To cover the required footprint, we can take advantage of several features of MOSS:
- Access and initialize—The single sign-on and user capabilities of MOSS will effectively provide off-the-shelf access functionality. Initialization can be made extremely easy through the creation of bespoke "sites" representing computation job types. A user can then generate a site representing a project or a job and receive the required configuration of Web parts in order to request, execute, and analyze on a computation job. Additionally, collaboration features such as presence controls and wiki can also be exploited.
- Request and execution—Specific Web forms could be designed to enable parameter input and requests to be made, but a better solution, in terms of capability and flexibility, might be to use Microsoft Office InfoPath. Office InfoPath provides sophisticated Web form capabilities and a well-developed authoring capability. Because it uses XML to maintain the form definition and the data for the form, it is also well-positioned to take advantage of Web services for submission, and the use of Web service enabled workflows to trigger job request approval and job execution. WF itself can be used to define the required approval workflows and is embedded as part of MOSS.
- Analysis—MOSS is also capable of hosting reporting services and Business Scorecard Manager (soon to be PerformancePoint) for dashboard-style reporting. Additionally, Microsoft Office Excel Services can be accessed via MOSS, which makes it an ideal platform for performing the initial analysis.
The main product for monitoring system health is Microsoft Operations Manager (MOM). We can use MOM to monitor the health of the CCS cluster in the same way as for other server environments. In addition, we can provide simple user-monitoring for end users with PowerShell (see Figure 9).
Figure 9. Microsoft Operations Manager can monitor the system health of the CCS cluster.
Finally, we can provide a first-class authoring experience through Visual Studio 2005, some of which is off-the-shelf capability, and some extension (see Figure 10).
Figure 10. Authoring scenario with Visual Studio 2005
Coding is required for authoring activities and algorithms, so that Visual Studio 2005 is an ideal environment for using the .NET Framework to extend the activities or amend the user interface, as well as for using the Microsoft MPI and C++ stacks for the coding of parallel algorithms.
For the development of workflows, Visual Studio 2005 is also the preferred option, although it might not be as suitable for power users as for developers, because of the complexity of the interface. For power users, we have other options:
- Designer rehosting. The entire workflow designer can be rehosted within a Windows Forms application. This application could have a series of specific, cut-down functions to ensure that a power user can easily construct and configure workflow templates. It can also be used to provide some additional quality assurance to the workflow constructs by limiting the activities available to a power user.

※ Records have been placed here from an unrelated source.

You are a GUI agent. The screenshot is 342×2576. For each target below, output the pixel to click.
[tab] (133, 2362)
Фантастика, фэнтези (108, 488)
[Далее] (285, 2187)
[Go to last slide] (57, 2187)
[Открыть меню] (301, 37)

- Designer development. Alternatively, because workflow and rule definitions can be described in XAML, an entirely new design surface could be constructed to represent workflow construction. A new design surface is a great option for a domain that has a particular way of diagramming processes or where other hosting options are required—for example, making use of Windows Presentation Foundation or AJAX capabilities of the Web. The Further Resources section contains a link to an ASP.NET AJAX implementation of the design surface.

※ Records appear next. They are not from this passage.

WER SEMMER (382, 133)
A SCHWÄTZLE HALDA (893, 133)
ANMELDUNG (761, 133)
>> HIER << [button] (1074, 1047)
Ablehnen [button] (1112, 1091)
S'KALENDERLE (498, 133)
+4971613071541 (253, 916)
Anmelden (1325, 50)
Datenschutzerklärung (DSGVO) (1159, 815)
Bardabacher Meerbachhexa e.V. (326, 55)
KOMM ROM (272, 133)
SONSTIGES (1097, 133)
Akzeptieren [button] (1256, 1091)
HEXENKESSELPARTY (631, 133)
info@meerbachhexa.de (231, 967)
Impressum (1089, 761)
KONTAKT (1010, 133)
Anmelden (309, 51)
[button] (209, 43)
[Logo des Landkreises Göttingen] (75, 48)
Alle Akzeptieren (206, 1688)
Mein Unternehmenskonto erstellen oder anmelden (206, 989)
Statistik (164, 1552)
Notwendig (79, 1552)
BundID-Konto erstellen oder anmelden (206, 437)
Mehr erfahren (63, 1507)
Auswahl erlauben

From a development perspective, we can effectively consolidate all platform development into one environment, and specialize certain aspects through the use of XAML for the definition of workflows. The use of XAML also presents opportunities for publishing.
In the case of activities and algorithms, the publishing paradigm is effectively a software release, as binaries must be distributed accordingly; although, because of the very specific software that is being generated, a distribution mechanism could be built to specifically retrieve the libraries as required.
The Microsoft ClickOnce technology might also be worth investigating for the distribution of a "thick-client" power-user authoring application for automating library updates.
In the case of workflow authoring, publishing could be as simple as transmitting the resulting XAML definitions to a central database and cataloging these definitions. The workflow can be retrieved from the same database by an end user—or simply invoked as the result of a selection on a user interface—and then compiled and executed as required. Described in the next section, implementing this concept means new workflows could potentially be published very quickly, because no code release is required; therefore, there are no release-cycle or administrative requirements.
This capability could be provided as part of a bespoke power-user application, or as an add-in to Visual Studio 2005.
WF workflows are typically compiled into assemblies, and are then executed by the workflow runtime by passing a type that conforms to a workflow into the runtime to create an instance of the workflow. However, a workflow can be executed from a declarative markup file—XAML file—if required, or compiled on the fly from XAML, with rules alongside.
This is useful because it allows a workflow author—someone with knowledge of the coding of workflows—to create a workflow that is not entirely valid (perhaps it is missing some parameters) and save the workflow into a markup file. The markup file can then be amended by a power user to add the required parameters (but perhaps not edit the actual workflow). Now that the workflow is valid, it can be submitted, compiled, and executed by the application layer.
These steps can reduce the cost of process execution by enabling roles to overlap (see Figure 11); expensive authoring skills do not have to be involved at the execution step of the process where less expensive configuration skills can be applied.
Figure 11. Overlapping roles reduce costs.
The solution scenarios can be aggregated into a technical architecture (see Figure 12). Conceptually, CCS should be considered a service gateway in the same way that SQL Server provides services to an application: The solution is not centered on CCS, but it utilizes its capabilities, as required.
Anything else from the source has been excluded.